● **Texto del ejercicio**
-=-=-
Terminar un libro es un momento interesante. Incluso mientras lo leo, tengo la sensación de que durante las horas en que sus hojas están cerradas, los personajes siguen viviendo en ese mundo paralelo que se abre. Algo así como que es su tiempo de hacer esas cosas que tampoco muestran en las novelas: ir al baño, dormir una siesta, comer un sandwich o pasear al perro (si es que tienen perro; puede que sea un dato que el escritor decida omitir porque no cree que sume al personaje).
Cuando el libro termina, la sensación es similar. Durante unos días pienso y revivo sensaciones e imágenes de esos ratos compartidos. El tiempo pasa, cada tanto los recuerdo y me pregunto por su existencia, como un viejo conocido que hace rato no veo; en qué andarán, si seguirán con tal pareja o tal trabajo, cómo los habrá tratado el invierno nevado. Parece como si en mi cabeza todos esos universos paralelos encontraran sentido en unirse en uno sólo, el mío.
¿Acaso no hacemos cada uno nuestra propia realidad? ¿Acaso la verdad no es algo subjetivo? En mi realidad convivo con estas historias, estas vidas que me inspiran, me alimentan el alma; son amigos, tíos, hermanos. Es mi pequeño ejército interior.
-=-=-
● **Conjunto de tareas**
1. Transcribe el fragmento del texto sobre terminar un libro que comienza con las palabras que contienen "Terminar un libro" y concluye con "sume al personaje).".
2. Prosigue el texto sobre terminar un libro a partir de su última oración.
-=-=-
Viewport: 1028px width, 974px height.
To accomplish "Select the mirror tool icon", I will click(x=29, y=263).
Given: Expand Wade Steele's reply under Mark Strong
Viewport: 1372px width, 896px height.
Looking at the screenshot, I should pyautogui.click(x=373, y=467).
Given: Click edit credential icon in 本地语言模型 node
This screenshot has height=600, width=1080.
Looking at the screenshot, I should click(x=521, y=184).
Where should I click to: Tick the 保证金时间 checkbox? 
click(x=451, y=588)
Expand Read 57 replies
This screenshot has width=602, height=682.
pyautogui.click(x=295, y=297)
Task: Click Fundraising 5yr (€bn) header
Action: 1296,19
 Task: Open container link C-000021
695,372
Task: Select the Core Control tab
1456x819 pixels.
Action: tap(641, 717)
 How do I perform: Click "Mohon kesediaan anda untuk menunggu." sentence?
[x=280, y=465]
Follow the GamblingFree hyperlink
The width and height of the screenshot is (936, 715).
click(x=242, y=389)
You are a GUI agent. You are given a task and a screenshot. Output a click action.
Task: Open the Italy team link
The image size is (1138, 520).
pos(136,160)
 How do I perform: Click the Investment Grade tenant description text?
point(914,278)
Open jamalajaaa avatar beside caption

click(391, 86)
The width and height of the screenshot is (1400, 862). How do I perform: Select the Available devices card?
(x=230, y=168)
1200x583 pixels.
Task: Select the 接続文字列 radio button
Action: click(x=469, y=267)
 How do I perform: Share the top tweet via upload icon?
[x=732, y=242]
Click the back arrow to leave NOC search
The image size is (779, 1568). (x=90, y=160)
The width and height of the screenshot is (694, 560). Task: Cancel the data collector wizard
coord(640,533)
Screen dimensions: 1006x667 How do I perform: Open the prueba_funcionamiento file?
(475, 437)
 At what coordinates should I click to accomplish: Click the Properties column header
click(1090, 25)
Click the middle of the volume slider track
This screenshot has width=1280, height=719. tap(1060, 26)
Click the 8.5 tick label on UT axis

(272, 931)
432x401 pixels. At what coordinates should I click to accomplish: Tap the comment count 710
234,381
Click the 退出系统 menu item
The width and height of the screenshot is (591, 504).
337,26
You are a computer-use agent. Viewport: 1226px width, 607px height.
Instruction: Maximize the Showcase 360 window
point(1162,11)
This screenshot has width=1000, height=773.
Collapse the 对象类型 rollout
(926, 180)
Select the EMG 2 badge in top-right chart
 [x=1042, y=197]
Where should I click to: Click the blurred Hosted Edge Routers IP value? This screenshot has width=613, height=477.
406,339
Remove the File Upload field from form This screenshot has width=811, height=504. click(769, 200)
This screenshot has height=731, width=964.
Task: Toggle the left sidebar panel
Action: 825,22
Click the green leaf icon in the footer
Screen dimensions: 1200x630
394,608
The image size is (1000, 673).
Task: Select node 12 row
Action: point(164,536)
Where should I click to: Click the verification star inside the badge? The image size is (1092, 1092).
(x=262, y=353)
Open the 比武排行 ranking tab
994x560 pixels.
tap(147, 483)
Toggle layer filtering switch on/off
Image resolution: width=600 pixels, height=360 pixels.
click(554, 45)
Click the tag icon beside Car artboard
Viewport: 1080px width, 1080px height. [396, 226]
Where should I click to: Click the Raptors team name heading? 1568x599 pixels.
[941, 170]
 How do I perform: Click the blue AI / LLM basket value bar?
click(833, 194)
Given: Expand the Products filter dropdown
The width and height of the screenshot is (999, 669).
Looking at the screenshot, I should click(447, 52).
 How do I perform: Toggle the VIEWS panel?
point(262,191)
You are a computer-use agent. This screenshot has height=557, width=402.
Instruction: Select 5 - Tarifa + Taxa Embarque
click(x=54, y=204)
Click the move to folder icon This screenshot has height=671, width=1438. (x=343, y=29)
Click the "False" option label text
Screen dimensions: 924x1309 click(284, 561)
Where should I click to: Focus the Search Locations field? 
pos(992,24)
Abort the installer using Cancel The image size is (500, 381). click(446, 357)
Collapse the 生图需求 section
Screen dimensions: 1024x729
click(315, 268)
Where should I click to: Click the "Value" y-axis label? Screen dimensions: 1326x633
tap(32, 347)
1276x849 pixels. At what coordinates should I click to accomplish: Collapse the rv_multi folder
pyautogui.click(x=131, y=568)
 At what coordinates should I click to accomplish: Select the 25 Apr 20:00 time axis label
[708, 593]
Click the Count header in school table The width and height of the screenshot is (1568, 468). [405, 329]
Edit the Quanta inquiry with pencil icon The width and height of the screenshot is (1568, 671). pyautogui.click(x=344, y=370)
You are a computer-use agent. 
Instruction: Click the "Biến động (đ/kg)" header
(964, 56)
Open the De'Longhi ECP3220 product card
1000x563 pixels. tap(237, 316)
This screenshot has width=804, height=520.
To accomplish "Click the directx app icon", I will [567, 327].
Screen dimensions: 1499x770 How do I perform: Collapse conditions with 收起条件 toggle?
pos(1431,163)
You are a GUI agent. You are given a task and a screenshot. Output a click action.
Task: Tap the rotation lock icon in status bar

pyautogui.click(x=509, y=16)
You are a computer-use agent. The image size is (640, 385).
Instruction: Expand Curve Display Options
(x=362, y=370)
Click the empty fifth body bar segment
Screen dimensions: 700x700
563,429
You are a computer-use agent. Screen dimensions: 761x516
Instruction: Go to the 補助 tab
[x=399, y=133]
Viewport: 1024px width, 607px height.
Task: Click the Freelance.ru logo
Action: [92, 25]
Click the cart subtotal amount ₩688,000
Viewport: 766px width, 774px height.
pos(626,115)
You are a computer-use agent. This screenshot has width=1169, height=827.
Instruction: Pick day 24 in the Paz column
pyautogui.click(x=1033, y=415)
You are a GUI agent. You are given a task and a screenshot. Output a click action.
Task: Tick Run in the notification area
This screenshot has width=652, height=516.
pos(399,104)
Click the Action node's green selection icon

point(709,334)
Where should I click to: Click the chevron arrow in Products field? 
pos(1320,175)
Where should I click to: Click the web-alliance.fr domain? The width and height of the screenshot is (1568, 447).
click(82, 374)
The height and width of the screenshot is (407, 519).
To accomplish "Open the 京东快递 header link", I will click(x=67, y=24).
-=-=-
● **Problemas resueltos**
1.
Terminar un libro es un momento interesante. Incluso mientras lo leo, tengo la sensación de que durante las horas en que sus hojas están cerradas, los personajes siguen viviendo en ese mundo paralelo que se abre. Algo así como que es su tiempo de hacer esas cosas que tampoco muestran en las novelas: ir al baño, dormir una siesta, comer un sandwich o pasear al perro (si es que tienen perro; puede que sea un dato que el escritor decida omitir porque no cree que sume al personaje).

2.
Cuando termino de leer el relato escrito de sus aventuras, en ese momento, los abrazo muy fuerte, los despido hasta el próximo encuentro. Ese momento explosivo puede darse en cualquier ámbito; en el sillón de casa o en la cama antes de dormir suele ser lo más amistoso, porque puedo regodearme con mis emociones. Ahora, cuando se da en la sala de espera del médico o en el tren yendo a laburar, un poco me inhibo y otro poco busco cómplices, porque sé que la gente a mi alrededor sabe por qué momento estoy pasando; los miro esperando que me devuelvan la mirada, un guiño, una sonrisa, una metafórica palmadita en la espalda. Como si fuera un momento para festejar, como si su complicidad validara mis emociones.
Bueno, todavía no logro festejar el fin de un libro como un gol a los ingleses, quizás porque lo mejor sea que ese universo mío sea sólo mío, porque me define, me da forma, me abraza, no me juzga y vive su propia historia adentro de la mía, haciendo una.